Return the lines of the listing unchanged, from its first line through the line containing "Viewport: 351px width, 234px height. 340,219", including both of those lines.

## Start Stored data

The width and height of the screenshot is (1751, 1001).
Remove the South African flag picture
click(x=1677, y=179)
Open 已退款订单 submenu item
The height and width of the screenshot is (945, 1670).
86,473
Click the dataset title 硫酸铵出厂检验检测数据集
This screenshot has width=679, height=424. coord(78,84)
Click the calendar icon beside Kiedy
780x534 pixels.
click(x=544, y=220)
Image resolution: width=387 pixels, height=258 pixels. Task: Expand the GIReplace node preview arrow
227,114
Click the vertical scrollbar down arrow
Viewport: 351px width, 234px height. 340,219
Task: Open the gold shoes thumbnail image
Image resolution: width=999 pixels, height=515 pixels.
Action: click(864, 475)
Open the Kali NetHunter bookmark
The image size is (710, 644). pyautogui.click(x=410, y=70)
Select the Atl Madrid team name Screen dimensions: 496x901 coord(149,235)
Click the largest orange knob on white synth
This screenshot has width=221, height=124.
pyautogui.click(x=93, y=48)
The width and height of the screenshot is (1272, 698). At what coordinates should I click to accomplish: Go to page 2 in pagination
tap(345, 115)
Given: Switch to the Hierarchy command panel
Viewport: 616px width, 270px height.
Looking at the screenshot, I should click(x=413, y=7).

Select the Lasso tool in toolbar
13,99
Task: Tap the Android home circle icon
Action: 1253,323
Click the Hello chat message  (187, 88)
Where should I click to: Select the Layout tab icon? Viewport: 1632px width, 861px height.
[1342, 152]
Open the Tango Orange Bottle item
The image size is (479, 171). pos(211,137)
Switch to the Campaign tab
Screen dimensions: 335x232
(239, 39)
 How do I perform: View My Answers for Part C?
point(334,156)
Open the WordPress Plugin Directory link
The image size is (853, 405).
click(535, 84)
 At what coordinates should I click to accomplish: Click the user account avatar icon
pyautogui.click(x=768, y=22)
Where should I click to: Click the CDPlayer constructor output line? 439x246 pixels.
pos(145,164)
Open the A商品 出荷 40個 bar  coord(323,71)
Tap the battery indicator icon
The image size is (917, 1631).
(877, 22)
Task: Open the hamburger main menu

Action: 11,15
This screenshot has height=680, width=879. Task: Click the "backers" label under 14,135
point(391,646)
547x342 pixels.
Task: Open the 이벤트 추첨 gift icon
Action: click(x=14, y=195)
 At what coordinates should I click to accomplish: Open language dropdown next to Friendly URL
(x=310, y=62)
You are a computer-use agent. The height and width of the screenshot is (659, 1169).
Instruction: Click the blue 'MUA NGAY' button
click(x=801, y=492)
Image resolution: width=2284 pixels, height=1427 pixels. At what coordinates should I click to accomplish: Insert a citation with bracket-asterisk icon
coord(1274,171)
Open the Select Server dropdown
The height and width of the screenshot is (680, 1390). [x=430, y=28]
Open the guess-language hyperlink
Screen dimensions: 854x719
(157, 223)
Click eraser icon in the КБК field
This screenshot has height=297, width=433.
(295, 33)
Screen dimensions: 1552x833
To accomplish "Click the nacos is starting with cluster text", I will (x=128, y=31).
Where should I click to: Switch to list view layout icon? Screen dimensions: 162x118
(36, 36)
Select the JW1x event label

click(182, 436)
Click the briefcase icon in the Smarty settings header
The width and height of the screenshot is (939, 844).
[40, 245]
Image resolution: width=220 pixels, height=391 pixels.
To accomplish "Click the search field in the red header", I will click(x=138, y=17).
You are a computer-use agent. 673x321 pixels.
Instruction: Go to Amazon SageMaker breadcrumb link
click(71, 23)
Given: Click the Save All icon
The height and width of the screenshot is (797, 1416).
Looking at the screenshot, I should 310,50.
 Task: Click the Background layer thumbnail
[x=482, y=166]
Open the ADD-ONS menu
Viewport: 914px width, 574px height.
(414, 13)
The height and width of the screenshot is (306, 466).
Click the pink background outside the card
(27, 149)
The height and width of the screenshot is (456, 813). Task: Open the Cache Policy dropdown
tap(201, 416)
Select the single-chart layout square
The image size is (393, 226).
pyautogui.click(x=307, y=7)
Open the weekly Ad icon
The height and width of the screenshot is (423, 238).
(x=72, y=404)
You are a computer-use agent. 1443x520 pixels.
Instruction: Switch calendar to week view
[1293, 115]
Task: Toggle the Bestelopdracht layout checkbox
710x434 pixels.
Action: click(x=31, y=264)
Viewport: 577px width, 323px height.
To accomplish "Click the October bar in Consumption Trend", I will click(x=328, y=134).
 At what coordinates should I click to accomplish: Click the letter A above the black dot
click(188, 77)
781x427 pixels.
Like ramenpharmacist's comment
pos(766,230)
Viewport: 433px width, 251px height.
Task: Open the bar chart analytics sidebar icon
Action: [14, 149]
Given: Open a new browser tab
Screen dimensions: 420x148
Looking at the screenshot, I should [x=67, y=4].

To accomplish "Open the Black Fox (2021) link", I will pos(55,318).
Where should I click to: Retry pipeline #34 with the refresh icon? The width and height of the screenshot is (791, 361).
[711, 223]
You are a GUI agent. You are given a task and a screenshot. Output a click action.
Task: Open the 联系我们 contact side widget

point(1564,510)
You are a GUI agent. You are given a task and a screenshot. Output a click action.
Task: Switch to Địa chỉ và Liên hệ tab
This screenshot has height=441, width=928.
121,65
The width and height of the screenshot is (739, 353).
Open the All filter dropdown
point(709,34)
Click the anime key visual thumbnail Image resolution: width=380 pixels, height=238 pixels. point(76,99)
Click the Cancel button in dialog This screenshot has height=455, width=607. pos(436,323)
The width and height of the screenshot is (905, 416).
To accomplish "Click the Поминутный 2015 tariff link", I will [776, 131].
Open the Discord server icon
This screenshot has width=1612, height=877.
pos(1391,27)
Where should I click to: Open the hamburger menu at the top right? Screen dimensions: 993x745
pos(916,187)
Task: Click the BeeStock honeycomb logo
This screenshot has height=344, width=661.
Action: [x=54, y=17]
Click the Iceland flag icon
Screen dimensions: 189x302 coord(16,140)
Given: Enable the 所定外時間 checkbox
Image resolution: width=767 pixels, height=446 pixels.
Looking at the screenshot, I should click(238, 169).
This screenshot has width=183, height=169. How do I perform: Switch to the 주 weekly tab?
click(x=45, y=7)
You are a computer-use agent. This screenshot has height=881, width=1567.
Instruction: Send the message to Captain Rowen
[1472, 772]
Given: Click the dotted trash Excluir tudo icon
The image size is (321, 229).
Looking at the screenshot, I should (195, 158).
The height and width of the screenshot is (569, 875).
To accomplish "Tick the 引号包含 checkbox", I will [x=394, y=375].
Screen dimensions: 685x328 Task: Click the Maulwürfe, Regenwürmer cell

## End Stored data

#### Exercise result
The width and height of the screenshot is (1751, 1001).
Remove the South African flag picture
click(x=1677, y=179)
Open 已退款订单 submenu item
The height and width of the screenshot is (945, 1670).
86,473
Click the dataset title 硫酸铵出厂检验检测数据集
This screenshot has width=679, height=424. coord(78,84)
Click the calendar icon beside Kiedy
780x534 pixels.
click(x=544, y=220)
Image resolution: width=387 pixels, height=258 pixels. Task: Expand the GIReplace node preview arrow
227,114
Click the vertical scrollbar down arrow
Viewport: 351px width, 234px height. 340,219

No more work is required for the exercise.